[EXTRACTED MATERIAL]
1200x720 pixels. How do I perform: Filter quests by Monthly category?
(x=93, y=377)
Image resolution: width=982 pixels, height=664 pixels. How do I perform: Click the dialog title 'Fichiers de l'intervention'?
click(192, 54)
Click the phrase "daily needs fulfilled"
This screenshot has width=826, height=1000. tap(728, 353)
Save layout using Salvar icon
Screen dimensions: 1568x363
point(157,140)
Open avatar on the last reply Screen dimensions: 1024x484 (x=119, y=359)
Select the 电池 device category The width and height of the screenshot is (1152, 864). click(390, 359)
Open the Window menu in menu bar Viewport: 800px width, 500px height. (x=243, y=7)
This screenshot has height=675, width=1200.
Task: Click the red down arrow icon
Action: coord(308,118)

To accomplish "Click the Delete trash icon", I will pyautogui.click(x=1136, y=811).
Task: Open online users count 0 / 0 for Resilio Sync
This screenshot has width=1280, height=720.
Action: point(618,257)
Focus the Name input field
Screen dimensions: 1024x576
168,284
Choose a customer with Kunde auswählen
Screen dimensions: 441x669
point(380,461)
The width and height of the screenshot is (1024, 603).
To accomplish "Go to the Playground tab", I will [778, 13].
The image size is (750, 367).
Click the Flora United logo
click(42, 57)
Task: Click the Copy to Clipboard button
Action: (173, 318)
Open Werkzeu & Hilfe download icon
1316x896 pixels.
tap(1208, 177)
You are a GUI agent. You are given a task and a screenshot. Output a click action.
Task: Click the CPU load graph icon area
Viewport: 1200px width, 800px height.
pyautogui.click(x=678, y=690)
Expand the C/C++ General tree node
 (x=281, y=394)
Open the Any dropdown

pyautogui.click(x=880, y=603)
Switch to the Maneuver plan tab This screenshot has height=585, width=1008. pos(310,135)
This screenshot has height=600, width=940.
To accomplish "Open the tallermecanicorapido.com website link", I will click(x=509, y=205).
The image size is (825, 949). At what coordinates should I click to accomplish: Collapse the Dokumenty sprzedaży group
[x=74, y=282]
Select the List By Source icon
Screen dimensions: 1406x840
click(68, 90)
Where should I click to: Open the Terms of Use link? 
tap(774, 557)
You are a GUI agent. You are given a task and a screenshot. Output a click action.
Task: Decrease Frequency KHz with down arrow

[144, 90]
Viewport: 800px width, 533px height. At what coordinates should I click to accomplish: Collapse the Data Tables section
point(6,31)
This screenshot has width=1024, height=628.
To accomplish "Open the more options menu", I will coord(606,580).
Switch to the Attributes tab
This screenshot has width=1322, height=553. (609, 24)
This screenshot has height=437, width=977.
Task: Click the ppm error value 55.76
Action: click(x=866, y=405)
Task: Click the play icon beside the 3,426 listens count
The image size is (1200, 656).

[WORK TO COMPLETE] Write the listing out again, exactly as shown above.

[ANSWER TO THE EXERCISE]
1200x720 pixels. How do I perform: Filter quests by Monthly category?
(x=93, y=377)
Image resolution: width=982 pixels, height=664 pixels. How do I perform: Click the dialog title 'Fichiers de l'intervention'?
click(192, 54)
Click the phrase "daily needs fulfilled"
This screenshot has width=826, height=1000. tap(728, 353)
Save layout using Salvar icon
Screen dimensions: 1568x363
point(157,140)
Open avatar on the last reply Screen dimensions: 1024x484 (x=119, y=359)
Select the 电池 device category The width and height of the screenshot is (1152, 864). click(390, 359)
Open the Window menu in menu bar Viewport: 800px width, 500px height. (x=243, y=7)
This screenshot has height=675, width=1200.
Task: Click the red down arrow icon
Action: coord(308,118)

To accomplish "Click the Delete trash icon", I will pyautogui.click(x=1136, y=811).
Task: Open online users count 0 / 0 for Resilio Sync
This screenshot has width=1280, height=720.
Action: point(618,257)
Focus the Name input field
Screen dimensions: 1024x576
168,284
Choose a customer with Kunde auswählen
Screen dimensions: 441x669
point(380,461)
The width and height of the screenshot is (1024, 603).
To accomplish "Go to the Playground tab", I will [778, 13].
The image size is (750, 367).
Click the Flora United logo
click(42, 57)
Task: Click the Copy to Clipboard button
Action: (173, 318)
Open Werkzeu & Hilfe download icon
1316x896 pixels.
tap(1208, 177)
You are a GUI agent. You are given a task and a screenshot. Output a click action.
Task: Click the CPU load graph icon area
Viewport: 1200px width, 800px height.
pyautogui.click(x=678, y=690)
Expand the C/C++ General tree node
 (x=281, y=394)
Open the Any dropdown

pyautogui.click(x=880, y=603)
Switch to the Maneuver plan tab This screenshot has height=585, width=1008. pos(310,135)
This screenshot has height=600, width=940.
To accomplish "Open the tallermecanicorapido.com website link", I will click(x=509, y=205).
The image size is (825, 949). At what coordinates should I click to accomplish: Collapse the Dokumenty sprzedaży group
[x=74, y=282]
Select the List By Source icon
Screen dimensions: 1406x840
click(68, 90)
Where should I click to: Open the Terms of Use link? 
tap(774, 557)
You are a GUI agent. You are given a task and a screenshot. Output a click action.
Task: Decrease Frequency KHz with down arrow

[144, 90]
Viewport: 800px width, 533px height. At what coordinates should I click to accomplish: Collapse the Data Tables section
point(6,31)
This screenshot has width=1024, height=628.
To accomplish "Open the more options menu", I will coord(606,580).
Switch to the Attributes tab
This screenshot has width=1322, height=553. (609, 24)
This screenshot has height=437, width=977.
Task: Click the ppm error value 55.76
Action: click(x=866, y=405)
Task: Click the play icon beside the 3,426 listens count
The image size is (1200, 656).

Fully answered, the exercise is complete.